U.S. District Judge Henry E. Hudson of Virginia struck down a key provision of the reform law that requires individuals to purchase health insurance or face a financial penalty.
The ruling was cheered by conservatives, civil libertarians and others who argued that forcing consumers to buy health insurance was an abuse of constitutional powers.
“This was inevitable because it’s absurd to argue that an individual mandate is constitutional,” said Michael Cannon, a health care policy expert at the Cato Institute. “It also reveals that everything the administration said about these being frivolous lawsuits was desperate political spin.”
The health care reforms, which Obama signed into law in March, has been assailed by critics, was never popular with voters and now faces numerous legal challenges that are likely to be settled by the Supreme Court.
The individual mandate provision does not take effect until 2014, and White House officials and reform advocates expressed confidence it would survive the courts and stand as law.
Ethan Rome, executive director of Health Care for America Now, a labor-backed advocacy group, called Hudson’s ruling “bad for people’s health.”
“If his decision is upheld, it would give the green light for insurance companies to deny people care based on pre-existing conditions,” Rome said.
Still, health care reform has never been an easy sell for the administration, with many voters ranking jobs and the economy as more urgent priorities.
A new ABC News/Washington Post poll found support for the health care measure at an all-time low of 43 percent.

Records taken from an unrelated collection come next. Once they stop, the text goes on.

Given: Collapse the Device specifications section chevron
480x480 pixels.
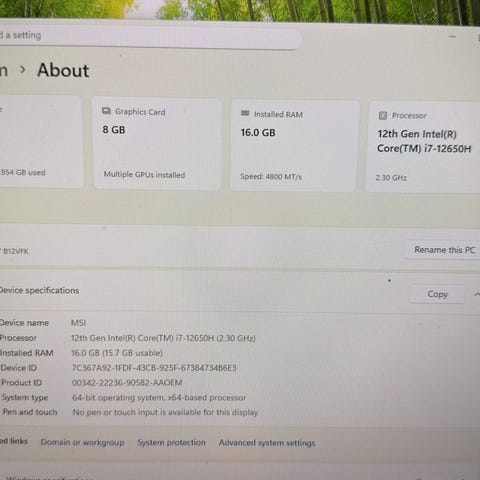Looking at the screenshot, I should 477,294.
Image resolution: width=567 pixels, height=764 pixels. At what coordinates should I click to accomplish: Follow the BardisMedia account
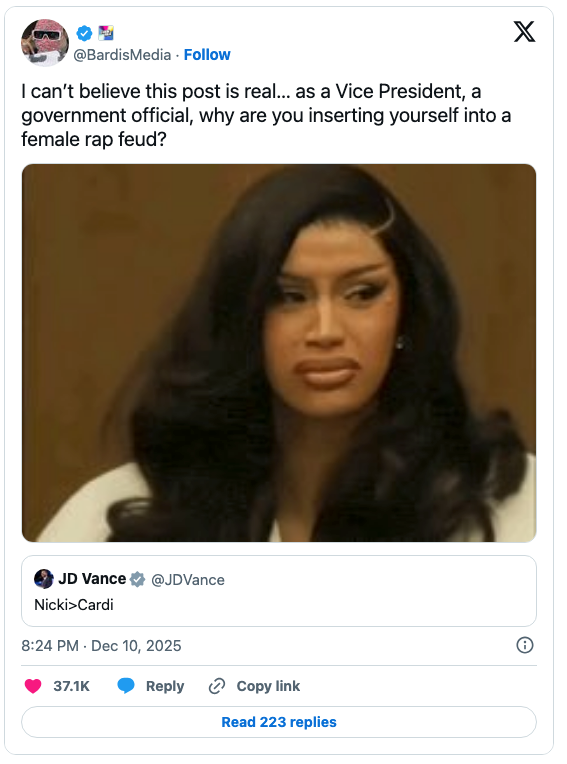coord(207,55)
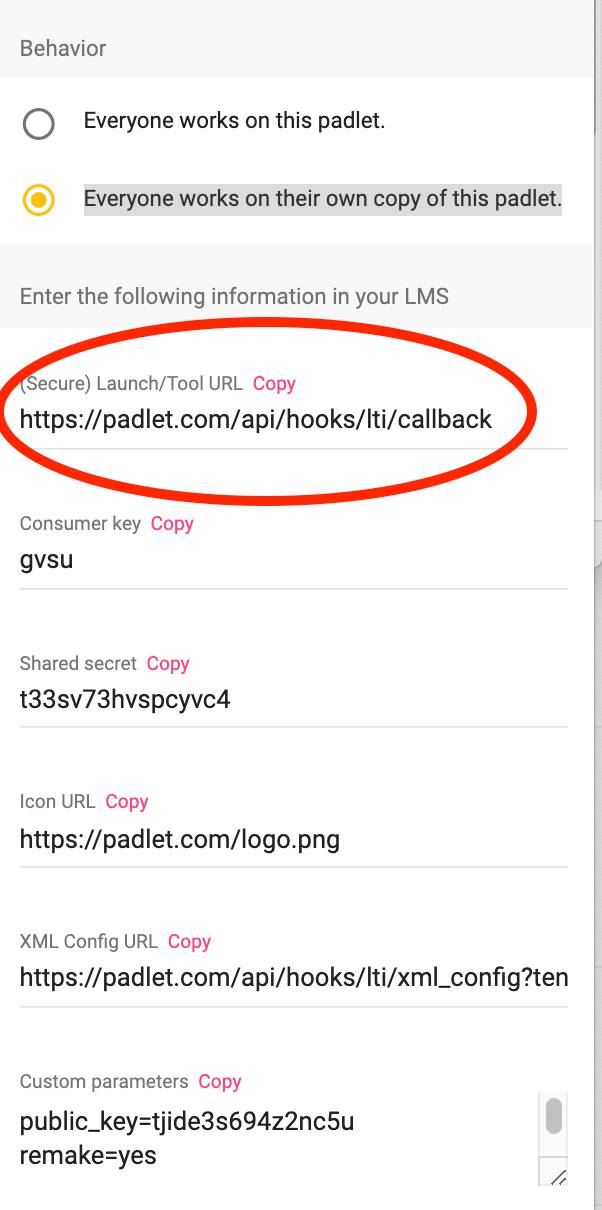Copy the XML Config URL
The image size is (602, 1210).
coord(189,941)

The law’s popularity peaked in November 2009 at 48 percent.
Republicans in Congress are vowing to repeal the law when the next session starts in January. House Speaker-elect John Boehner, R-Ohio, urged the White House to work with Congress in fashioning a remedy.

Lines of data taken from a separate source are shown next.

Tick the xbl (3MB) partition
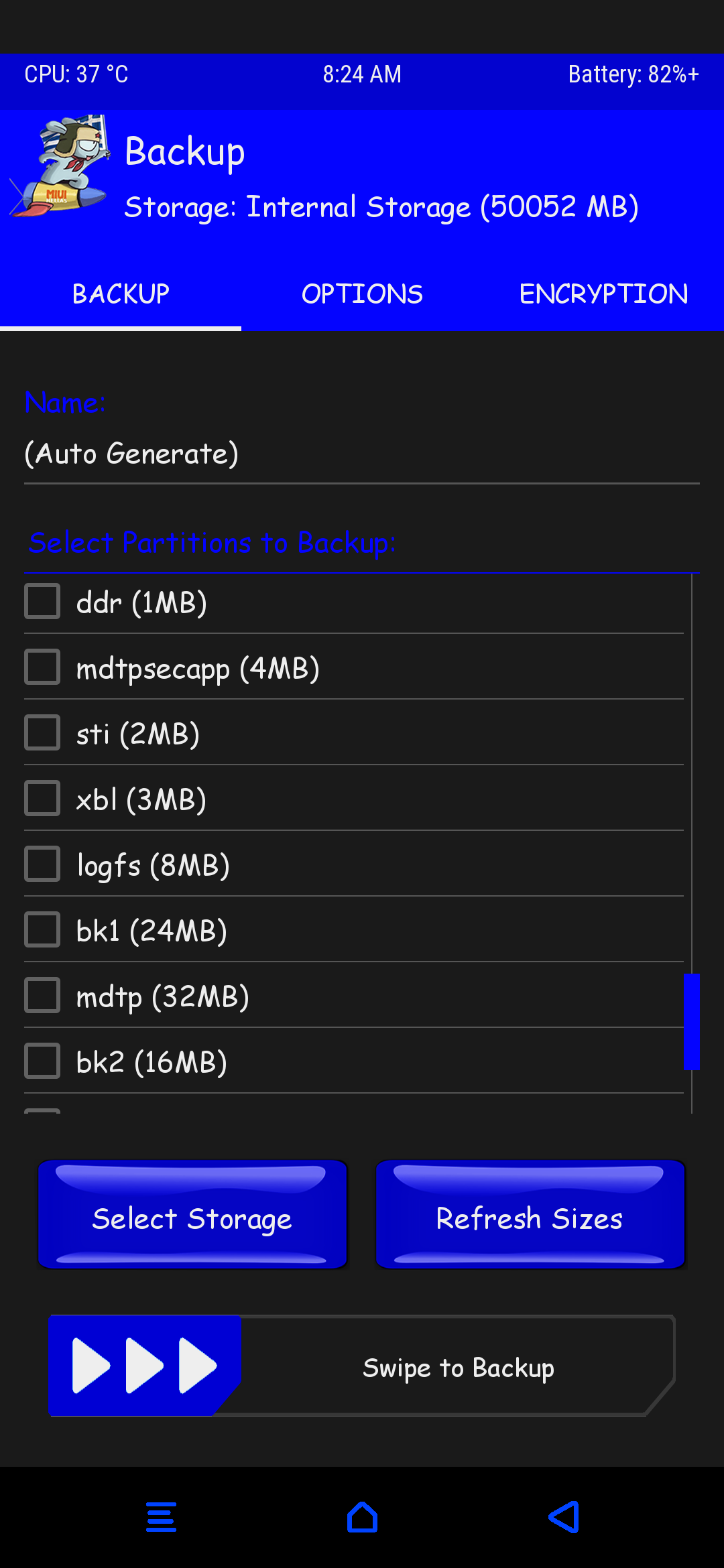The image size is (724, 1568). [x=42, y=799]
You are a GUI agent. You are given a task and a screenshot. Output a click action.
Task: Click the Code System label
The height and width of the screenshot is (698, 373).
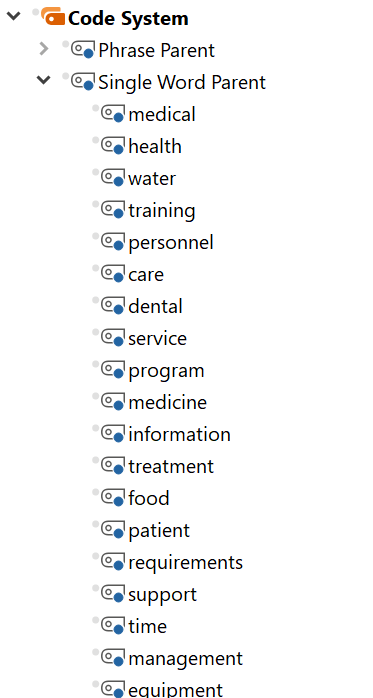(x=128, y=18)
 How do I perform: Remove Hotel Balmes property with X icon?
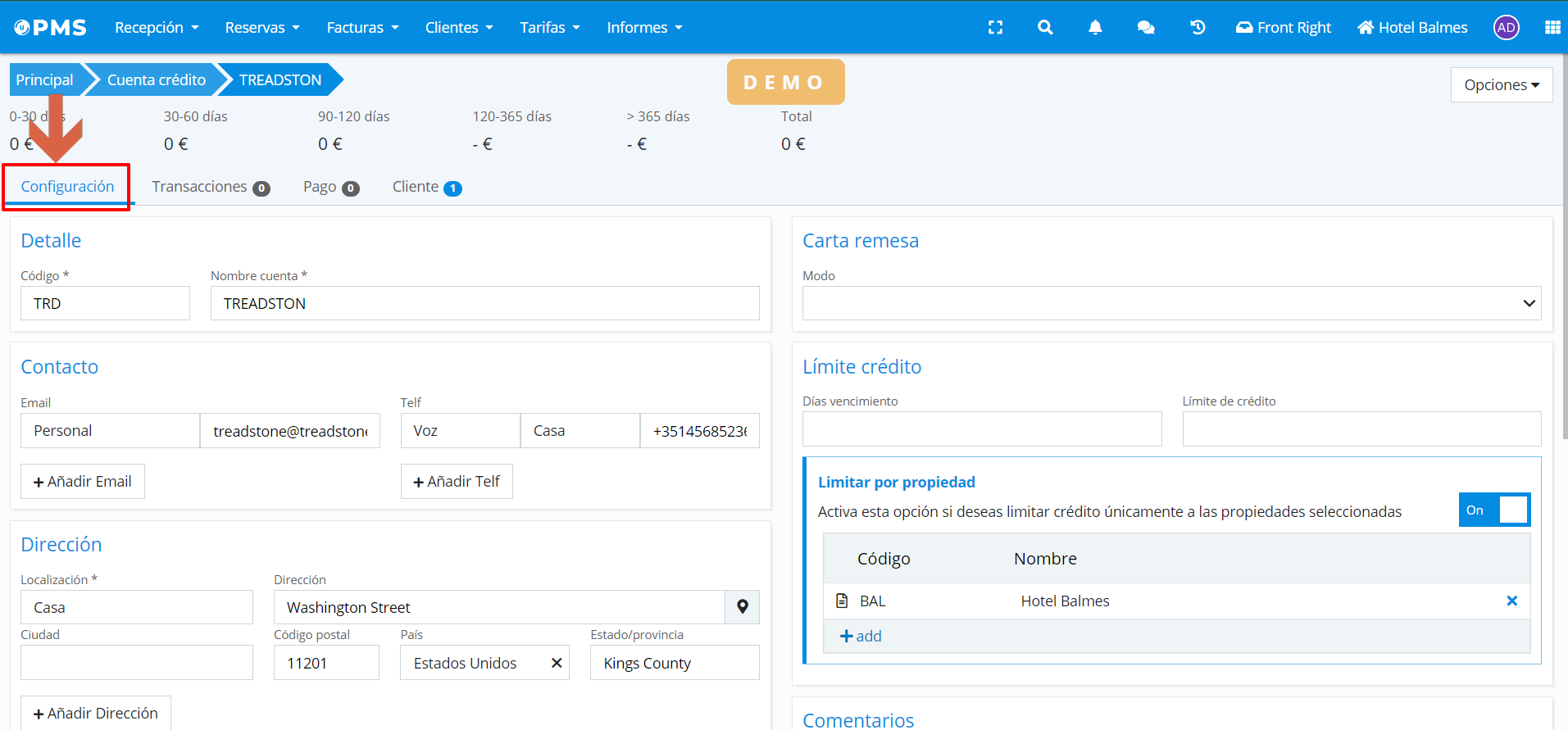(1511, 601)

“If Washington thinks it can get away with this kind of power grab, it will think it can do anything,” Boehner said.
The White House was mum on calls by Republicans to circumvent a lengthy appeals process and fast-track the matter to the Supreme Court and appeared unlikely to do so.
Administration officials noted the individual mandate is a key underpinning on which other provisions of the law depend — notably protections for those with pre-existing medical conditions.
Stephanie Cutter, assistant to the president for special projects and the West Wing point person for health care reform, noted by way of a precedent that most states require motorists to obtain car insurance.
Monday’s ruling marked the first time a federal judge has struck down a provision of the health care law. Two other federal judges, one in Michigan and another in Virginia, ruled in separate cases that the law was constitutional.
Cutter said the Justice Department is now “considering its appeal options.”